Let’s not become a “besieged fortress”

Let’s not become a “besieged fortress”

Over the last days our diplomats have been working to make so that the European Union issued a favorable statement on Ramil Safarov’s case. The statement was made yesterday but it was like a cold shower for many.

Although the European Union expressed concern by the decision of the Azerbaijani President but, actually, did not condemn it. Moreover, the EU has in fact “covered” Hungary’s decision to transfer Safarov to Azerbaijan. It was also quite cynical that the EU had included traditional words about “reconciliation” into the statement about granting pardon to a killer.

The work of our Foreign Ministry is another topic. It’s obvious that if the ministry had worked better the EU wouldn’t make such a statement: If they hadn’t prevented Safarov’s extradition to Azerbaijan, at least they could get ready for it having informed the world about the possible deal beforehand. I think, at the press conference with his Argentinean counterpart, Foreign Minister Nalbandyan must come up with an assessment about the activity of the Ministry.

After yesterday’s statement by the European Union, a lot of opinions were voiced like: “Europe has finally discredited itself”, “No rapprochement with such Europe”, etc. Let the advocates of such approaches pardon me, but they are either hopeless romantics or they simply understand nothing in international relations and politics.

Politics is based only on interests. It’s a waste of time trying to fight it or making soulful statements.

This way or another, the EU should have naturally defended its member state - Hungary. When on August 31 the President of Armenia spoke about the suspension of relations with Hungary, many people did not understand what had happened indeed. This is what happened: for the first time in its history, Armenia has made a demarche against EU and NATO member state. Let’s put aside the motives and the propriety of the demarche and let’s consider only the fact. In this case it’s not that significant that Hungary is a “new” or “second-grade” member of the EU and NATO and its Prime Minister Victor Orban has been long annoying the EU leadership. It is significant that such super-powerful “clubs” do not betray their members so easily. The brightest example is Greece. Whole Europe understands that it’s almost impossible to save the Greek economy from collapse but they keep on taking efforts.

Armenia is a member of the Collective Security Treaty Organization (CSTO). Can you remember any cases when Yerevan criticized Belarus or Tajikistan? There haven’t been such cases. Every union is based on a dominant interest (in our case it is the provision of physical security) which governs all other interests. Of course, there are tremendous differences in the system of values of EU, NATO and CSTO, but there is one principle common to all of them – the member state is always allowed more then a partner.
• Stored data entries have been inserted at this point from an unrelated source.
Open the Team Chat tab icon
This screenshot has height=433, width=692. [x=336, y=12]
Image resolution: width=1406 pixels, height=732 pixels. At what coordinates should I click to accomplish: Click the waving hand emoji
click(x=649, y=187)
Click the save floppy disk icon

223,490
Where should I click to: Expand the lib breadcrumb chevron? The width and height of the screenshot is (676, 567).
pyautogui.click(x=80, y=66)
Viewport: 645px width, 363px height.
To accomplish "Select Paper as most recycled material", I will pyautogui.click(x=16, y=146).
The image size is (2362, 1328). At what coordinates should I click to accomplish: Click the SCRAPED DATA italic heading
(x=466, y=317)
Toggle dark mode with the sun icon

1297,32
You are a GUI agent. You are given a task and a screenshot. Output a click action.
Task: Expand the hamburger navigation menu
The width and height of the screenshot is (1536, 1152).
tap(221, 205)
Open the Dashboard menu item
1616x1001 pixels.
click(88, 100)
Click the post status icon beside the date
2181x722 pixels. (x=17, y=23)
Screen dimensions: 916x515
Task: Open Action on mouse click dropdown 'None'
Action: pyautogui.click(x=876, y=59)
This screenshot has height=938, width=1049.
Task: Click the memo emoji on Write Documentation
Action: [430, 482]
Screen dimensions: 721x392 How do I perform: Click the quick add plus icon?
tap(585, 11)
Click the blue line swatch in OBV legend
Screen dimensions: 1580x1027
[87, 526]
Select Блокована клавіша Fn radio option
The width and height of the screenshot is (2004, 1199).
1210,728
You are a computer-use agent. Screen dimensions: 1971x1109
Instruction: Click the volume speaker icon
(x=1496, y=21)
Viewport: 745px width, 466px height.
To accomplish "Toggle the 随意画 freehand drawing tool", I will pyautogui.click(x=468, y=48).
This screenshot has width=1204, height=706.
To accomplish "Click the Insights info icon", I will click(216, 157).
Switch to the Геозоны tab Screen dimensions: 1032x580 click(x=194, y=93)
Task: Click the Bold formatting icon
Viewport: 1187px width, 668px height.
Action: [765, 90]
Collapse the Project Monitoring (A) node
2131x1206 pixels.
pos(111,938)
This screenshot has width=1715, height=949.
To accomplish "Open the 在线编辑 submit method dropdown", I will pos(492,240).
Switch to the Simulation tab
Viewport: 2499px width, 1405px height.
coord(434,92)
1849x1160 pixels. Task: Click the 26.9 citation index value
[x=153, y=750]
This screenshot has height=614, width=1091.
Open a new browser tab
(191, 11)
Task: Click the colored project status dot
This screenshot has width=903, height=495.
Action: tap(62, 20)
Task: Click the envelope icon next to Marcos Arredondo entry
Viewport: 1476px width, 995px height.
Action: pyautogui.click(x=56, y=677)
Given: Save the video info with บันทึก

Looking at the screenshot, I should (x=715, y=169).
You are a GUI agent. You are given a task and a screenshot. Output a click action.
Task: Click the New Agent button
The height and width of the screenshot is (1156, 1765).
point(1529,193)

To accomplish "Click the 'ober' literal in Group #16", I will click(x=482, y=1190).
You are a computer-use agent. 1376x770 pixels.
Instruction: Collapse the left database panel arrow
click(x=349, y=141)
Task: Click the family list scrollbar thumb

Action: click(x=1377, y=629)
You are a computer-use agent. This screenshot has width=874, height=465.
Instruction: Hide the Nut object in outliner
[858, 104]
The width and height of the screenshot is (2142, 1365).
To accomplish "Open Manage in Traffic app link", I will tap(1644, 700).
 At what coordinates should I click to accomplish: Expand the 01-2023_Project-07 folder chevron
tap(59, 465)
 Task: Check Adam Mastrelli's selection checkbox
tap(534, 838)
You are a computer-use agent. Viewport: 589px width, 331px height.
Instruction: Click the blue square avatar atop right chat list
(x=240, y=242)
When the President announced about the suspension of relations with Hungary, a few remembered that Armenia conducts negotiations with EU on Association Agreement and Armenia is close to signing the Visa Regime Facilitation Agreement. The following scenario is also quite possible: Hungary, a member of the European Union, may hamper the negotiations just like Cyprus does in case of Turkey. The latter swells with rage but can’t do anything: Cyprus is a member of the European Union.

The suspension of relations with Hungary was, most likely, the only possible option. In fact, the Foreign Ministry has left no other choice to the Armenian President. However, today they have to build a policy of balanced steps and resist the temptation to acquire the psychology of “besieged fortress”. All the besieged fortresses eventually fall, or their defenders become so exhausted that the end of the siege slightly differs from defeat.

Not disregarding our own interests we have to continue relations with the European Union and NATO, denying slogans like “we don’t need them, we can do without them”. We have to remember that it’s we who want rapprochement with Brussels, not vice versa. We ask the EU to organize a Donors Conference or provide funds for the modernization of our border check points, etc.

Yes, we do have serious problems, but they are not unsolvable. We simply need new, devoted and freely thinking people who can build this policy of sober steps, not only in foreign but also in domestic politics. The latter is the root of all our foreign political complications.

Ara Tadevosyan is the Director of Mediamax.